## begin Page extract
Let's first describe the inner for-loop that will be eventually embedded in an outer for-loop. Suppose we're assessing a worker's performance over a 30-day period, with daily scores recorded on a scale from 0 to 1. Defining successful performance as any score above 0.5, the following code snippets generate vectors indicating the days on which the goal was achieved.

nr_days            = 30
score              = rand(nr_days)

performance(score) = score .> 0.5
Output in REPL
julia>
@btime performance($score)
  49.875 ns (3 allocations: 96 bytes)

nr_days            = 30
score              = rand(nr_days)

function performance(score)
    target = similar(score)

    for i in eachindex(score)
        target[i] = score[i] > 0.5
    end

    return target
end
Output in REPL
julia>
@btime performance($score)
  45.300 ns (2 allocations: 304 bytes)

nr_days            = 30
score              = rand(nr_days)

function performance(score; target=similar(score))
    

    for i in eachindex(score)
## end Page extract
## begin Data
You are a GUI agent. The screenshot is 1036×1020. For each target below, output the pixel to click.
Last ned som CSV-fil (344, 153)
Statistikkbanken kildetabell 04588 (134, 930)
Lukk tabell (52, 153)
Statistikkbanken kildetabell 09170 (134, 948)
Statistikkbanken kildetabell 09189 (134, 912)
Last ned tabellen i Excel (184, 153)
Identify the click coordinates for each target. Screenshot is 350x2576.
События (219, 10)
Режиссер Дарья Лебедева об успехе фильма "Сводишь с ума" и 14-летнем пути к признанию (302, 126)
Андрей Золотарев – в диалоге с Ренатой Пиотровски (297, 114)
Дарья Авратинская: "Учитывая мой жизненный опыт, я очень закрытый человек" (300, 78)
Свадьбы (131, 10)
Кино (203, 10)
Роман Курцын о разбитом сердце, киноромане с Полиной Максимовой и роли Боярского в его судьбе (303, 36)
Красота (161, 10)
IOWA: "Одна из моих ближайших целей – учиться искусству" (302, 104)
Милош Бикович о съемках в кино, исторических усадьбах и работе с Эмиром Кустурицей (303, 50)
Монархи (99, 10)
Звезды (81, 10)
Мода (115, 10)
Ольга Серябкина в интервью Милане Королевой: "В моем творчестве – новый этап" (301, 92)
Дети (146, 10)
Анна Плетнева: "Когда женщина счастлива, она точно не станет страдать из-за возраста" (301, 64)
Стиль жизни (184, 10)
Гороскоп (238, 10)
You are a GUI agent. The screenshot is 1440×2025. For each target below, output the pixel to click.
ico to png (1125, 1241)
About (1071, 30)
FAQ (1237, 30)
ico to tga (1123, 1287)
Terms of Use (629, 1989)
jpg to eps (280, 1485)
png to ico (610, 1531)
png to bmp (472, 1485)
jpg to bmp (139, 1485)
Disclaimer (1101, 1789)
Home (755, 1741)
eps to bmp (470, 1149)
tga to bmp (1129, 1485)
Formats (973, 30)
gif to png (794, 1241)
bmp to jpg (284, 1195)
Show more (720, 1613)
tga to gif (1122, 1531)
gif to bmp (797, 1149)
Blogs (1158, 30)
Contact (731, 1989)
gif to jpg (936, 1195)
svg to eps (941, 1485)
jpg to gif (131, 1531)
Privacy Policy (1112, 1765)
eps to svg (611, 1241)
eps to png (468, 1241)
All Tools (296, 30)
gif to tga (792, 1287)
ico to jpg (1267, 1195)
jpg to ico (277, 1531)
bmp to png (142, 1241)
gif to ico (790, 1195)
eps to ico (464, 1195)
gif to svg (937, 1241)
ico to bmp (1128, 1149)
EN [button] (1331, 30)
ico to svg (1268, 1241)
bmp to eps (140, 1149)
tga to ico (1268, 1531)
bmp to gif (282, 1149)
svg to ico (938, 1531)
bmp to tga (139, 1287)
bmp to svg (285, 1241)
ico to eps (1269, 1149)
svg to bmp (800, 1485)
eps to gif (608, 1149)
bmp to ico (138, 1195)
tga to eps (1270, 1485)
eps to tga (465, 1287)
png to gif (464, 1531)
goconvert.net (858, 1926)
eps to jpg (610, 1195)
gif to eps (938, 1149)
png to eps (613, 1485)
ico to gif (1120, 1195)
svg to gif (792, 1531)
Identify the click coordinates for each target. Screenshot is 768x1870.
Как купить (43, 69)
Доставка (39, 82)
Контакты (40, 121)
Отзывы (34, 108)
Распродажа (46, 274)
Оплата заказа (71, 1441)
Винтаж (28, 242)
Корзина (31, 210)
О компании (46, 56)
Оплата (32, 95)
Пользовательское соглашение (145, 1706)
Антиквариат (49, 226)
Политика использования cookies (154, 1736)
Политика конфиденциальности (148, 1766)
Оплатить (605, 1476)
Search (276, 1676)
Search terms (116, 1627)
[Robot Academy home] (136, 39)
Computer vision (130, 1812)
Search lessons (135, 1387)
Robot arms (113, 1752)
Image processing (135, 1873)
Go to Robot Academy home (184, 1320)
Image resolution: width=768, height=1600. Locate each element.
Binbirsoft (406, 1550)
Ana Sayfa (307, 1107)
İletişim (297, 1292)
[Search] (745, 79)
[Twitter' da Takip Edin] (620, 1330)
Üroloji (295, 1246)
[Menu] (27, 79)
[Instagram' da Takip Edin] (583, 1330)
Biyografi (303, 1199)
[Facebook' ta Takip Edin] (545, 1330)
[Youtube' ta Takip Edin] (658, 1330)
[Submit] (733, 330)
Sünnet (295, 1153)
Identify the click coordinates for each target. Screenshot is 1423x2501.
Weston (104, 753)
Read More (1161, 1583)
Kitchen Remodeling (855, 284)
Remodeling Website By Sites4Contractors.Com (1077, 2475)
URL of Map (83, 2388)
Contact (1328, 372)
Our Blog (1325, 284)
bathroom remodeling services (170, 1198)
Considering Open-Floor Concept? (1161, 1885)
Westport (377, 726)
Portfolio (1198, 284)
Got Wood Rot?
## end Data
• **What you need to do**
1. Write out the part of the Julia for-loop excerpt starting at "function performance(score)" and ending at "allocations: 304 bytes)".
2. In the Julia for-loop excerpt, which daily scores count as successful performance?
This data comes from a separate source, not from the Julia for-loop excerpt.

• **Worked answers**
1.
function performance(score)
    target = similar(score)

    for i in eachindex(score)
        target[i] = score[i] > 0.5
    end

    return target
end
Output in REPL
julia>
@btime performance($score)
  45.300 ns (2 allocations: 304 bytes)

2. Any score above 0.5.